_EXERCISE DETAILS_
Nothing but the lines from the one containing "Where should I click to: Open" through the end of the data should be output, each reproduced exactly.

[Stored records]
....

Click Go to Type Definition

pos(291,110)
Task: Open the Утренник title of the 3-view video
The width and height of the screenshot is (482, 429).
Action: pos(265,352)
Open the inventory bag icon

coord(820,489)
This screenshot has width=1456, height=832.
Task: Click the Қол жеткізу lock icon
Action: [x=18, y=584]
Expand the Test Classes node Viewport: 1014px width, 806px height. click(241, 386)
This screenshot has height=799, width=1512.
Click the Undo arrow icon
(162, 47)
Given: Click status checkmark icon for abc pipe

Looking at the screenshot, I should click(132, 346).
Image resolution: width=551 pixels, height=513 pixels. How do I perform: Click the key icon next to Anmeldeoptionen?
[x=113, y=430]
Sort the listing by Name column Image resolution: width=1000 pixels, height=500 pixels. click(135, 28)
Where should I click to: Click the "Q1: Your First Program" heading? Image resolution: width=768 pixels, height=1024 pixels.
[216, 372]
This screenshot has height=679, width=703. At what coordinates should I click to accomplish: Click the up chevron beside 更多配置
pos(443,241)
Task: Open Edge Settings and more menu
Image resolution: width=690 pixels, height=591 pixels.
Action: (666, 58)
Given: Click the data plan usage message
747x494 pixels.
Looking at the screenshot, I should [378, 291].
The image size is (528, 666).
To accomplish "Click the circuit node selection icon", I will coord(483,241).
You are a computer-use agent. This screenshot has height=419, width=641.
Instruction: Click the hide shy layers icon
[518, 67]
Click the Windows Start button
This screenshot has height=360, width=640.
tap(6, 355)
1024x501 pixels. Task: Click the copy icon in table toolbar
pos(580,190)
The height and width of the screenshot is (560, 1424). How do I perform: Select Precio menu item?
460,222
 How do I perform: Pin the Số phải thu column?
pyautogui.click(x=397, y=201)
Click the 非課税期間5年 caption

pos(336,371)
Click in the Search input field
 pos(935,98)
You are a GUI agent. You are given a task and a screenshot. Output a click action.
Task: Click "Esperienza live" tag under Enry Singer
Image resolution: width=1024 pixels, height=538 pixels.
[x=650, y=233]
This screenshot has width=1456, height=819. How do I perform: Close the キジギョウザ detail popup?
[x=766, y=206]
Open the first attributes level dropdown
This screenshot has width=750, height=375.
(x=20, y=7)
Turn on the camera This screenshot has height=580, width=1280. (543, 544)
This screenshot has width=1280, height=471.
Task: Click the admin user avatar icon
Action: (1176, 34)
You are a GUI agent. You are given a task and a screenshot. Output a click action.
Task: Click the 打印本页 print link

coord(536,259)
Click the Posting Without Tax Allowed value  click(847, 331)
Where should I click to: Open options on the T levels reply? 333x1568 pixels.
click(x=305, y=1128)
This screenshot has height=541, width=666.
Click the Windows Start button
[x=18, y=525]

....

_EXERCISE RESULT_
Where should I click to: Open options on the T levels reply? 333x1568 pixels.
click(x=305, y=1128)
This screenshot has height=541, width=666.
Click the Windows Start button
[x=18, y=525]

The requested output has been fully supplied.